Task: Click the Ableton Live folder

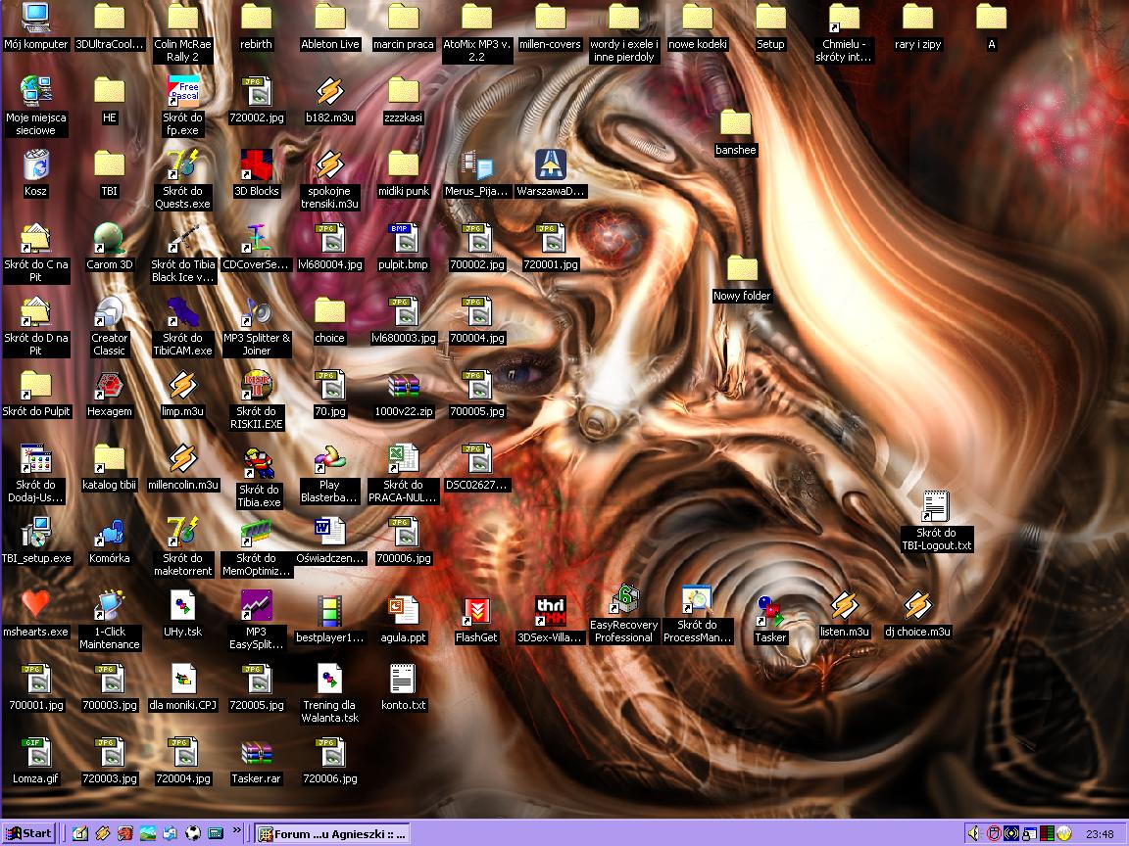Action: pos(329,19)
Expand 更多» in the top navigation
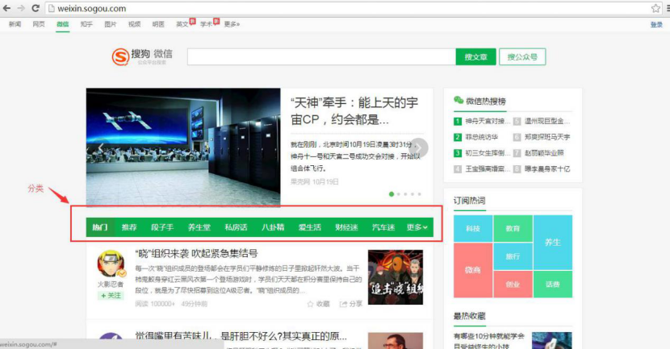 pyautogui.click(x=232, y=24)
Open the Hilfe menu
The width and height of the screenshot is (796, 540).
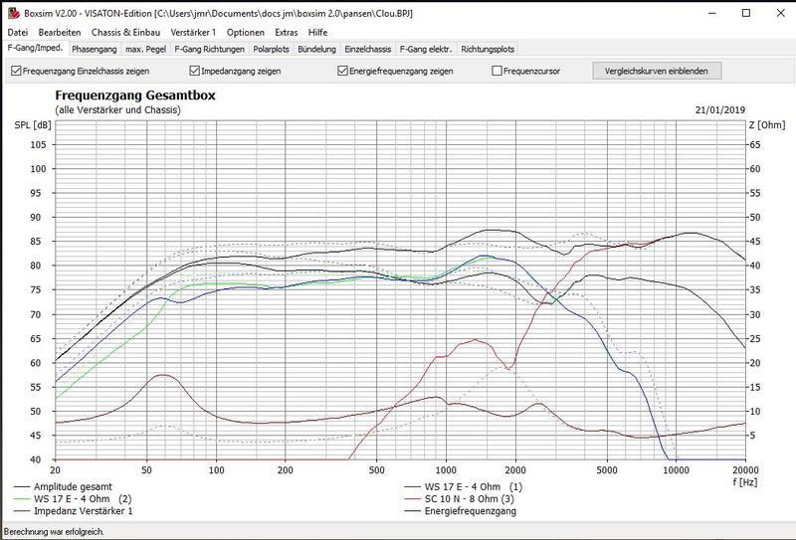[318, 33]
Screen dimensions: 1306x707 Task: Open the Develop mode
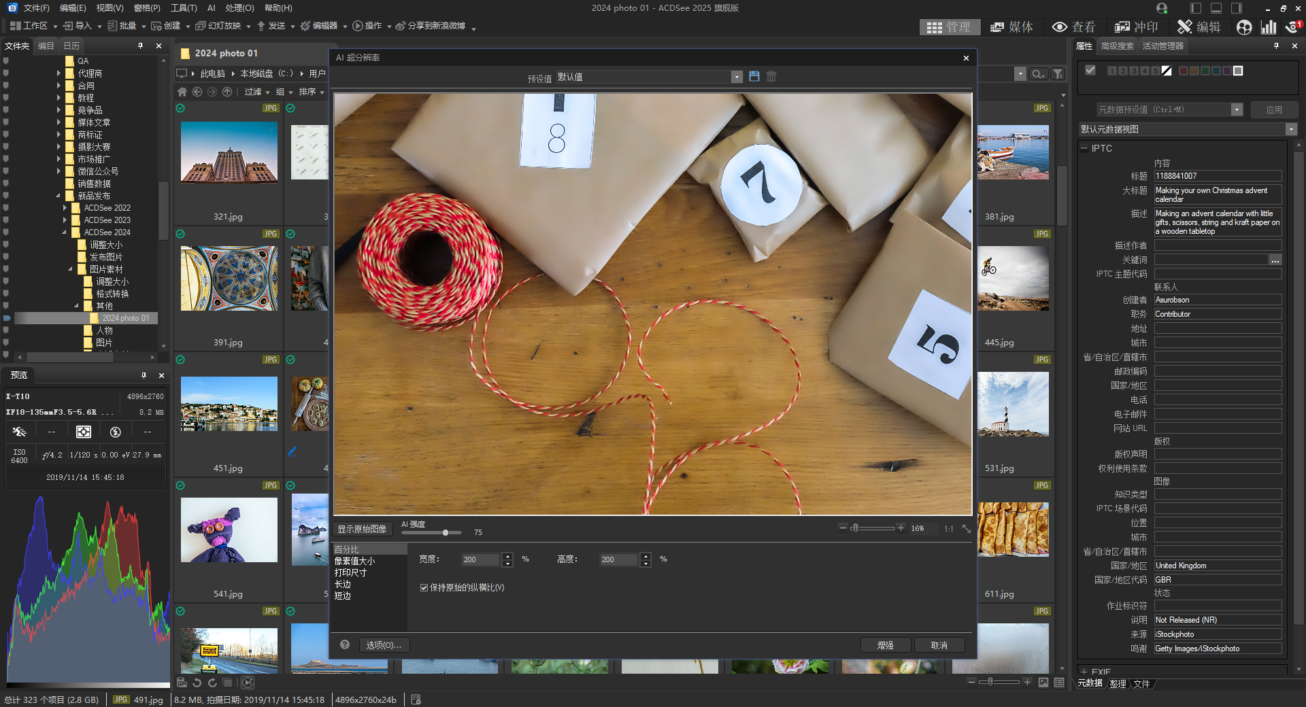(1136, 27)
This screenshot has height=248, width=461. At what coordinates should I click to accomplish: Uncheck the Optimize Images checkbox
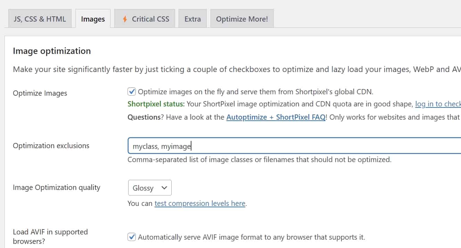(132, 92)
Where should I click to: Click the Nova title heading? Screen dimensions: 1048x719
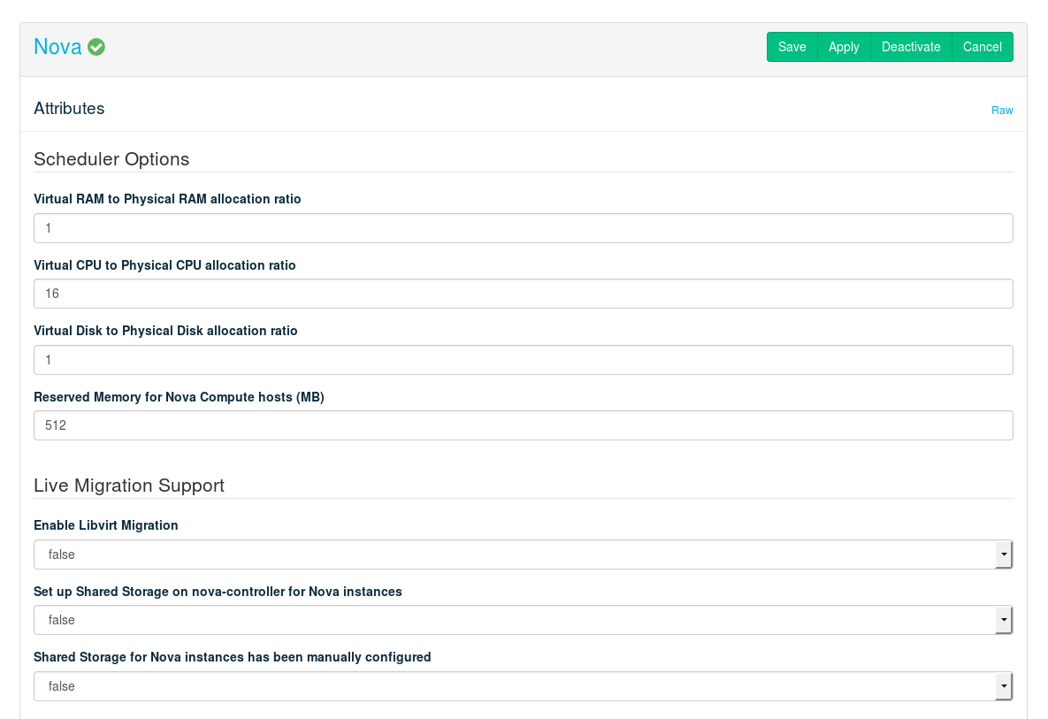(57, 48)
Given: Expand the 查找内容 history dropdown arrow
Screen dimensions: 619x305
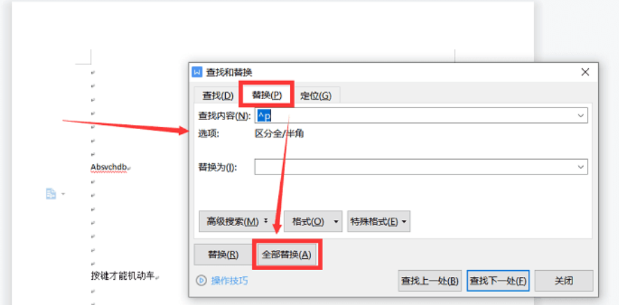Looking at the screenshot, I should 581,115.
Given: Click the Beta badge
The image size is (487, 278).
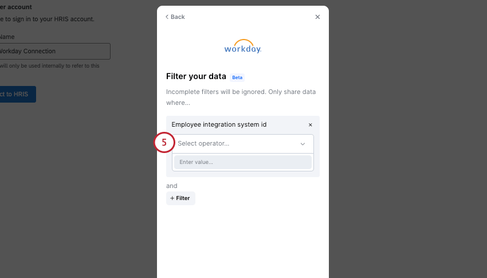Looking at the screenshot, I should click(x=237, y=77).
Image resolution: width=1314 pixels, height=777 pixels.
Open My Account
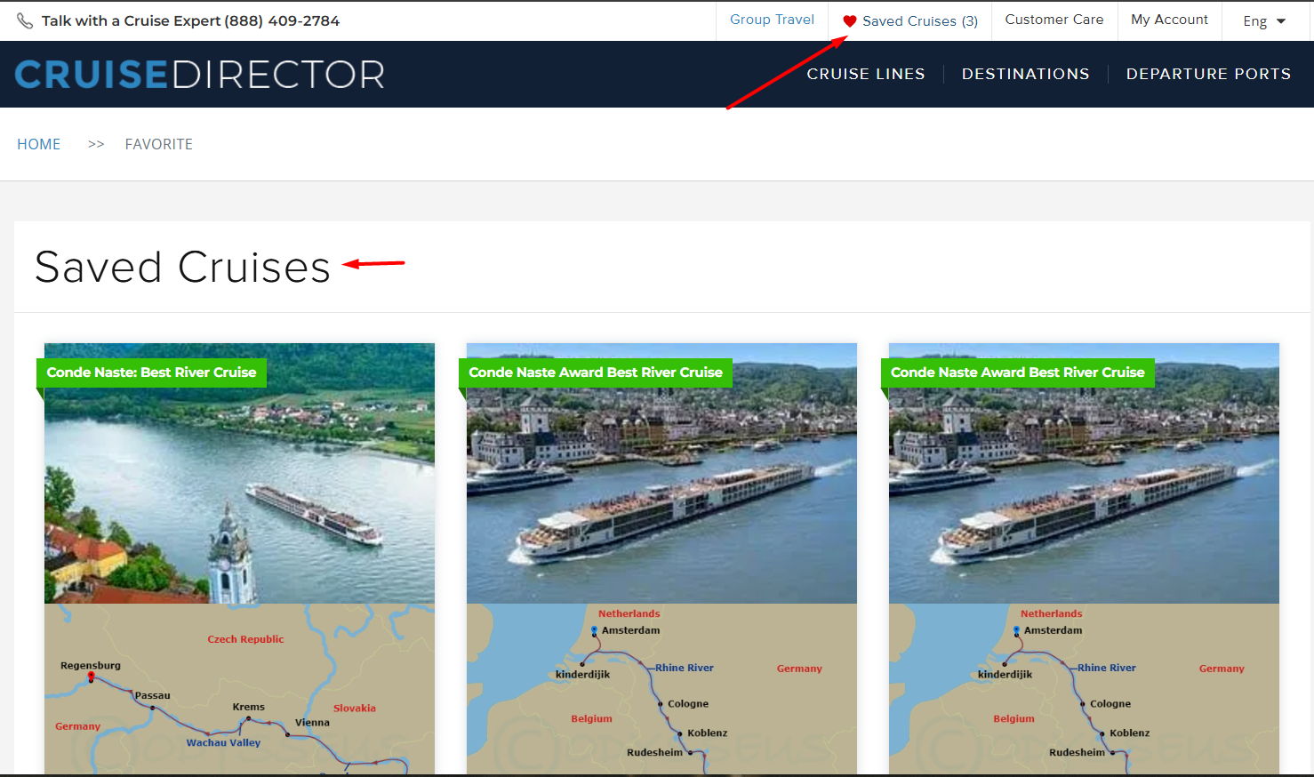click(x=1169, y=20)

Task to carry out
Each record is to be restated word for word; no picture goes in.

Response
Task: Click the Ableton Live folder

Action: pos(329,19)
Expand 更多» in the top navigation
 pyautogui.click(x=232, y=24)
Open the Hilfe menu
The width and height of the screenshot is (796, 540).
[318, 33]
Screen dimensions: 1306x707 Task: Open the Develop mode
(1136, 27)
This screenshot has height=248, width=461. At what coordinates should I click to accomplish: Uncheck the Optimize Images checkbox
(132, 92)
Where should I click to: Click the Nova title heading? Screen dimensions: 1048x719
(57, 48)
Given: Expand the 查找内容 history dropdown arrow
Screen dimensions: 619x305
Looking at the screenshot, I should 581,115.
Given: Click the Beta badge
The image size is (487, 278).
Looking at the screenshot, I should click(x=237, y=77).
Image resolution: width=1314 pixels, height=777 pixels.
Open My Account
click(x=1169, y=20)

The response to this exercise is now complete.